Obama and The Lesson of The Two Hijabis

There has been a lot of optimism and hope from young people about the campaign of Barack Obama. Particularly I know of a lot of young Muslims who are very excited about the Obama campaign. In fairness I am one of those people. I think Obama represents change and a breath of fresh air. Obama is a man of big ideas and I think he just may be the man to bring about some of the significant changes we need in this society and put away the old America and usher in the new era.


Having said that I do not necessary look at politics as something that can deliver everything the people need in order to make change. True change comes from the bottom up. Change can be nudged along or inspired from the top at times and there are certain things that can only be done from the top but change is something from the bottom up.


There are a lot of Muslims, and non-Muslims, who are waiting on some messianic figure to rise in order to make everything alright. Muslims are looking for a khalifah who cannot make salaah, fast or worship for us and cannot from the top down reorganize dysfunctional Muslim societies without Mao-like massive brutality. Americans are looking for one man who can redo some of the ills that have plagued this society from its inception and it is not possible for one man or a group of men to do all things in the system that we have. I except very little from politicians I vote for and if I get anything I’m surprised.


Muslims looking for Obama to change everything will be disappointed. Muslims looking for him to make some gradual changes that will benefit all of society and change the direction of government will probably be fulfilled.
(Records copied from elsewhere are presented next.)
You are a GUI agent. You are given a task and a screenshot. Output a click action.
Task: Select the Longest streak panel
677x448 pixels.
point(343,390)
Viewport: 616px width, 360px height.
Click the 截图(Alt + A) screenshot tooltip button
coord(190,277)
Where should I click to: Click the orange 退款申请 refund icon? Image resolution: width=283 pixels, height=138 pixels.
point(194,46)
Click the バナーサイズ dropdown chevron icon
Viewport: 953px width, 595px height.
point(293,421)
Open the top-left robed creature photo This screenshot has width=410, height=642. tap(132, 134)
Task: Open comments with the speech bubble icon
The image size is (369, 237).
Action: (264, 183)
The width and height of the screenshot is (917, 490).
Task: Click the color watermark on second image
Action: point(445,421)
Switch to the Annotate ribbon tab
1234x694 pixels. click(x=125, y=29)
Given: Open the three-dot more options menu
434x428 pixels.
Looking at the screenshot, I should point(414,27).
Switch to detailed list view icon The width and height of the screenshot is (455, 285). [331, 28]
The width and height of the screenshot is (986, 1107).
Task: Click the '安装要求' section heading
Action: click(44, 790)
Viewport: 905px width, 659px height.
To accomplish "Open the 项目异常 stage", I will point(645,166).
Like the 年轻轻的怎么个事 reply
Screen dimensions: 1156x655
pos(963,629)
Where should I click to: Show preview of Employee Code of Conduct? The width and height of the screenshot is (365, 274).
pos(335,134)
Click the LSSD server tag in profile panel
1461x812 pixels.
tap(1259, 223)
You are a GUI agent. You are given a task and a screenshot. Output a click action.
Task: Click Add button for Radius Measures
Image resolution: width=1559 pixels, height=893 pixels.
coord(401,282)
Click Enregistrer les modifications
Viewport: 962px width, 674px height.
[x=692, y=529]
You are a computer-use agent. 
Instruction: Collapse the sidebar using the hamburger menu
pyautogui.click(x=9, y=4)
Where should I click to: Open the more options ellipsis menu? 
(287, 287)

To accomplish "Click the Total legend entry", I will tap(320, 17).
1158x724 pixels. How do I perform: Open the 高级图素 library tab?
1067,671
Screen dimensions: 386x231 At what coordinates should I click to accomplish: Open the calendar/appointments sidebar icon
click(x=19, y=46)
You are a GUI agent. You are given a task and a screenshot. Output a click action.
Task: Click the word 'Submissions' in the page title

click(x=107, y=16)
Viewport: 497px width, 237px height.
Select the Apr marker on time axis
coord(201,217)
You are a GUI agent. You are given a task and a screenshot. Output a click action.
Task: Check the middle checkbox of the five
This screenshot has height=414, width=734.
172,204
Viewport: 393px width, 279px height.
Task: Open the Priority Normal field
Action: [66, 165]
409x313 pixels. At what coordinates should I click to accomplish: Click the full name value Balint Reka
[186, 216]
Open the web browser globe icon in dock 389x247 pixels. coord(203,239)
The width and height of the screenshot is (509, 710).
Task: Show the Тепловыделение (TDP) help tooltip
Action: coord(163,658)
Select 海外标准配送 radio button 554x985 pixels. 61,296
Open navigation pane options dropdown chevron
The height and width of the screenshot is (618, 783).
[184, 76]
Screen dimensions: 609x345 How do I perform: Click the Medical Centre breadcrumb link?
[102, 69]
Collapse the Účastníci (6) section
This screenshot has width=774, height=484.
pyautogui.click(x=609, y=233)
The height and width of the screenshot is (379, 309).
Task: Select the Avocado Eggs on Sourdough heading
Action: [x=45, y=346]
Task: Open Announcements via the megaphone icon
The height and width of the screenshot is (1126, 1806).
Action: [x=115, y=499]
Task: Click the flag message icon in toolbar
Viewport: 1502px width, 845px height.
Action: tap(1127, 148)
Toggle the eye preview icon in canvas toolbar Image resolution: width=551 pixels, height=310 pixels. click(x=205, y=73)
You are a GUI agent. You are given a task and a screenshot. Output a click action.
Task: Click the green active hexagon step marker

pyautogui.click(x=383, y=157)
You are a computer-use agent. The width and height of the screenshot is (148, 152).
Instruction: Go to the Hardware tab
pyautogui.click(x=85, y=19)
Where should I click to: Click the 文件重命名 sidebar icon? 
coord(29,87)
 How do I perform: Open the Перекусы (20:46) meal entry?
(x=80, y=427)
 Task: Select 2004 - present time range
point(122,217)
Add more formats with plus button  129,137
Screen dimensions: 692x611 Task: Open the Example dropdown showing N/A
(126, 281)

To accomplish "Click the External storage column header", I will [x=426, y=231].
There are even subtle ways Obama will benefit Muslims. For example just having someone with his name can open the minds of many Americans that this is not just a nation of Smiths and Robinsons anymore. It will also open the worlds eyes to the fact America is a lot more racially and ethnically complex than we often get credit for.


The two Muslim women in Michigan last week who were denied entrance to the stage because they were wearing hijab got caught up in politics. There are already millions of Americans who believe Obama is a Muslim and America will not elect a Muslim to national office so Obama and his campaign have to reasonably distance themselves from the Muslim community. This may not be comfortable for Obama-loving Muslims but it is smart politics. I expect Obama to have a limited interaction with Muslims during the campaign but to send surrogates to try and get the Muslim vote. However, if I am right, I believe that after elected he will reach out to the Muslim community in a way no other president has.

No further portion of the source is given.